Benetton. Not Prada, not Comme des Garçons.

An accessible, everyday brand. That was Toscani’s genius: injecting a burning discourse into the mundane. His vision was clear: fashion, even the most ordinary ready-to-wear, has the power – and responsibility – to inspire cultural change.

This wasn’t hollow activism or meaningless slogans slapped onto a logo; it was a direct, visual, unforgettable stance.

And perhaps that’s his greatest lesson: an ad that doesn’t spark controversy, that doesn’t unsettle, is useless.

The word controversy  has been watered down, reduced to cheap provocation.

 

But Toscani reminds us of its true meaning: taking a stance, igniting debate. A controversial ad is one that speaks. Not to the consumer, but to the human being. It awakens, shocks, confronts. Without that, it’s just background noise, an empty distraction.

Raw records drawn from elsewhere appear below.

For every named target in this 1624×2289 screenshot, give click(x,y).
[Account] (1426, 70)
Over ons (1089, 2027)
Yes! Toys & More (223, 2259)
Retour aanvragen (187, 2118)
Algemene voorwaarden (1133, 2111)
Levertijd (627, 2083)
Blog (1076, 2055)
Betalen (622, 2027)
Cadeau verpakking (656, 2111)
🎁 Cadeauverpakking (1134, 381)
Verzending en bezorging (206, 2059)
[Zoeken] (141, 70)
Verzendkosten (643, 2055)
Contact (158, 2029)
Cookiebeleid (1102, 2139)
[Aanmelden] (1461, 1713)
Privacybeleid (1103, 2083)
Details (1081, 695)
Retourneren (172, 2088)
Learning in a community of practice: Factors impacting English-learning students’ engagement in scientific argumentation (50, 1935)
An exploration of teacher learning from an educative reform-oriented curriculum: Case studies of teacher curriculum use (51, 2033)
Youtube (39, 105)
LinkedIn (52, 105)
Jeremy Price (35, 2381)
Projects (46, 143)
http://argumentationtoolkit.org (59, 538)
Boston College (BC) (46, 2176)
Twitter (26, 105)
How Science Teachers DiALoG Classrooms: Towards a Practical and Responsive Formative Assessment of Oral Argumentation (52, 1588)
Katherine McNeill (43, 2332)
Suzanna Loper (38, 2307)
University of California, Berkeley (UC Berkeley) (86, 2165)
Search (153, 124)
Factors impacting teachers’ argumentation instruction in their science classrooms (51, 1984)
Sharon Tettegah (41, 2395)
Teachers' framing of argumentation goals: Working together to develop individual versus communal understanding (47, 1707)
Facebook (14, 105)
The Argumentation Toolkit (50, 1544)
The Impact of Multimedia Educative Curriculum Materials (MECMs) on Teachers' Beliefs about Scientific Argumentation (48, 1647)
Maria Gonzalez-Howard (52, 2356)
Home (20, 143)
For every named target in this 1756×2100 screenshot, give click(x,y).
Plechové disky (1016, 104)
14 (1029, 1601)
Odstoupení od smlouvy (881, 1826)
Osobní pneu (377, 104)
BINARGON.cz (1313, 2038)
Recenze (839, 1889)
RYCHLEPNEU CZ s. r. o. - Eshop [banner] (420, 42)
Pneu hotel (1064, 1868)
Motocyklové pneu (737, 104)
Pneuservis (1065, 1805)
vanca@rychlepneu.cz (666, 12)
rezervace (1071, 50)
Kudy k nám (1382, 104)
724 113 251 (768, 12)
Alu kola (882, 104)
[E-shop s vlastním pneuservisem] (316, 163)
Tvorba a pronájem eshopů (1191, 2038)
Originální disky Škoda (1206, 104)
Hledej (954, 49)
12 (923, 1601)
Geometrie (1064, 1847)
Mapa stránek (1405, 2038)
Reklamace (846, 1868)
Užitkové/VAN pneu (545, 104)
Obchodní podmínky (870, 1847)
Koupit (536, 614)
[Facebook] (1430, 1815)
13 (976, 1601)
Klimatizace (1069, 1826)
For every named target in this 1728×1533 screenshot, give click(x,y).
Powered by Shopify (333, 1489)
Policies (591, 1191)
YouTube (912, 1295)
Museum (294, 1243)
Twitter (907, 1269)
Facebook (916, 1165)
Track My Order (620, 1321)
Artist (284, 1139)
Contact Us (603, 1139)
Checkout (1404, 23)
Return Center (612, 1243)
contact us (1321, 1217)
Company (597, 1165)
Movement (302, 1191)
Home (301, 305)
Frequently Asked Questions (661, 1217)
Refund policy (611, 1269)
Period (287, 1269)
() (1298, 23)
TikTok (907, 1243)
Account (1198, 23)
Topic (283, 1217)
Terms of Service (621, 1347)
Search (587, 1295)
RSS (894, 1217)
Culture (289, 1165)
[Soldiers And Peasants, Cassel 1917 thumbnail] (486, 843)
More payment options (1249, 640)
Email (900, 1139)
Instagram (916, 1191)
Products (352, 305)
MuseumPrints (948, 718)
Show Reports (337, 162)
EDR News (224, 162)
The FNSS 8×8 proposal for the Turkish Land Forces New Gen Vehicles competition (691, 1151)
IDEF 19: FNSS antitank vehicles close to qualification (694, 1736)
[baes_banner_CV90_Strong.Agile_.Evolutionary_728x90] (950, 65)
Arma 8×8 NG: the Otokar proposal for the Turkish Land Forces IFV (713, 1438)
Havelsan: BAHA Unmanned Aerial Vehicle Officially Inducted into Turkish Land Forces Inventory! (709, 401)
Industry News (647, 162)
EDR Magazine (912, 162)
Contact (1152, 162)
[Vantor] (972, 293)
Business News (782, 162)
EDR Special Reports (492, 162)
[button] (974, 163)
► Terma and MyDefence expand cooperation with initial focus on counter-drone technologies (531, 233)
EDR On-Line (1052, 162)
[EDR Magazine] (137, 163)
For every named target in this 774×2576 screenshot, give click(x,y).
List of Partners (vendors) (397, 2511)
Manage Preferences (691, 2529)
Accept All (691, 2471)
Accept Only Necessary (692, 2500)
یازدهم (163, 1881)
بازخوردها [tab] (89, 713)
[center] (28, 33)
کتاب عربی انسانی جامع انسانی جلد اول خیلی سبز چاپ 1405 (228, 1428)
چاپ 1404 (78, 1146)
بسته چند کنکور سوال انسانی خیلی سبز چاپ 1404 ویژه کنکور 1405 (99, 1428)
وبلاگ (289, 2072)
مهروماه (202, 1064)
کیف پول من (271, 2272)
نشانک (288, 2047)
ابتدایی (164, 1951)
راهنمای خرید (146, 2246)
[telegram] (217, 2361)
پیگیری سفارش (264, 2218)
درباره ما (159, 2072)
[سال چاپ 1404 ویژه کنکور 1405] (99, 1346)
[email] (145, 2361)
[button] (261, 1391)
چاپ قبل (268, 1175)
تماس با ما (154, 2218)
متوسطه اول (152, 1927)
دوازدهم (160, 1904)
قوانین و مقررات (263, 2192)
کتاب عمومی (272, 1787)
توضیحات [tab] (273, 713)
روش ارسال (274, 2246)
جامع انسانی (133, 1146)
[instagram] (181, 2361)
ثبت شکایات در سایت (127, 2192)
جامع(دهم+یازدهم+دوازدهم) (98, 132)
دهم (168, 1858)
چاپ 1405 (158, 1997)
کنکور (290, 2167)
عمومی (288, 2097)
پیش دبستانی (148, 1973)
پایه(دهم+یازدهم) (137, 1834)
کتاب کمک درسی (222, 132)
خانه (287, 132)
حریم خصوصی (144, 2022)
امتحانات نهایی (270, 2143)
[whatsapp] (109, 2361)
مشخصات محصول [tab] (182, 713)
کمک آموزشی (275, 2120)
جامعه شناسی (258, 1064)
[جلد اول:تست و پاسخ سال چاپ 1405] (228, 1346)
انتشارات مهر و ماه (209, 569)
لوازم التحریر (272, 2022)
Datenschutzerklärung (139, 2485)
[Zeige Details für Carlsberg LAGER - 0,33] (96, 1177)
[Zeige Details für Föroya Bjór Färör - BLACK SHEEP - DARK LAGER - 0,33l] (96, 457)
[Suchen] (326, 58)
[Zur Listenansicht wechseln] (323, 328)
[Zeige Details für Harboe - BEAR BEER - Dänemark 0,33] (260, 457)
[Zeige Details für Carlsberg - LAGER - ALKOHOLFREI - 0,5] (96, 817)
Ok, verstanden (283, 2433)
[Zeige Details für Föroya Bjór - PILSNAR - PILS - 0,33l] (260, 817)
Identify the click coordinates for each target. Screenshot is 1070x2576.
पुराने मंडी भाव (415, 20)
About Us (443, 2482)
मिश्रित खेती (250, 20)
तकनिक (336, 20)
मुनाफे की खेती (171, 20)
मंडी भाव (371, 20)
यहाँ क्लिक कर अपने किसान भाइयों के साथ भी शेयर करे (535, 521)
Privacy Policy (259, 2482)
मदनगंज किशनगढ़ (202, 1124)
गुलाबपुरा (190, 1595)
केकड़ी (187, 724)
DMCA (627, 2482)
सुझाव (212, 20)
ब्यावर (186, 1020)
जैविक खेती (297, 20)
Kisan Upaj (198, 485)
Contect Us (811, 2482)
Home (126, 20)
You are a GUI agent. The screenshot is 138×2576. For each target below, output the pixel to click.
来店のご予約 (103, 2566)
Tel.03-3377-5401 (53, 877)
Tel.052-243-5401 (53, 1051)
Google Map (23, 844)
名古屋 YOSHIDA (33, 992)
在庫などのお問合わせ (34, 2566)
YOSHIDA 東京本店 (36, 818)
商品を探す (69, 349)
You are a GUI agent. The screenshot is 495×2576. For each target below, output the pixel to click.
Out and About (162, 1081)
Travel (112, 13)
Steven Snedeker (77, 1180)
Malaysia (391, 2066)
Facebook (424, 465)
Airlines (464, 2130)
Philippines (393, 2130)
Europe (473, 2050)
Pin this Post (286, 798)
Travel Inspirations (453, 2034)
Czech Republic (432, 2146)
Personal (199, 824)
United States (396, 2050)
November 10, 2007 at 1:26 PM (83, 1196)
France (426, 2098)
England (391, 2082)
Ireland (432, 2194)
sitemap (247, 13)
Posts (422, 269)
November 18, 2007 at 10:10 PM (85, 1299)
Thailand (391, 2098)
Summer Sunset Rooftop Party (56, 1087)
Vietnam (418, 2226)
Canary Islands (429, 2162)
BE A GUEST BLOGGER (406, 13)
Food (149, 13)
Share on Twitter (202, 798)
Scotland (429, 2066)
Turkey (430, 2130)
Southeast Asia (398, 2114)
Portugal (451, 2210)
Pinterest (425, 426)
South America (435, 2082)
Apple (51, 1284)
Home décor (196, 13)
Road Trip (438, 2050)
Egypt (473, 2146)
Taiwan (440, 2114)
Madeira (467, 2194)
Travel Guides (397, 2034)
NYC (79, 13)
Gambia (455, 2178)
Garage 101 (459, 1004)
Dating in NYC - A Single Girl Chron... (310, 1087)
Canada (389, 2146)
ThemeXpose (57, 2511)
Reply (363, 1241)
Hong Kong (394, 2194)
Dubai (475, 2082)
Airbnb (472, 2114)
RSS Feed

Toscani understood that to move people, you have to force them to think, to leave them with the uncomfortable aftertaste of a question unanswered.

 

 

Where has that audacity gone today?

Our time campaigns are filled with carefully calibrated diversity and sanitized eco-marketing, but where are the campaigns that provoke, that disrupt?

The industry would rather stroke consumers’ wallets than make waves.

And yet, in a world grappling with climate, social, and political crises, the need for impactful visual discourse has never been greater.

Toscani understood this: fashion isn’t just an industry of image – it’s an industry of symbols. Every campaign is an opportunity to question, to influence, to reinvent.

Why do luxury brands, supposedly at the forefront of avant-garde, leave the heavy lifting of political discourse to $30 activist T-shirts?

Where are the images that shock, that stick, that give fashion the narrative power to transform culture?

What Toscani leaves us with is a lesson: beauty alone is not enough. It must unsettle, provoke, inspire. Fashion has a role to play in shaping the future, but it must have the courage to face its time.
Toscani never held back. Maybe it’s time we stopped holding back too.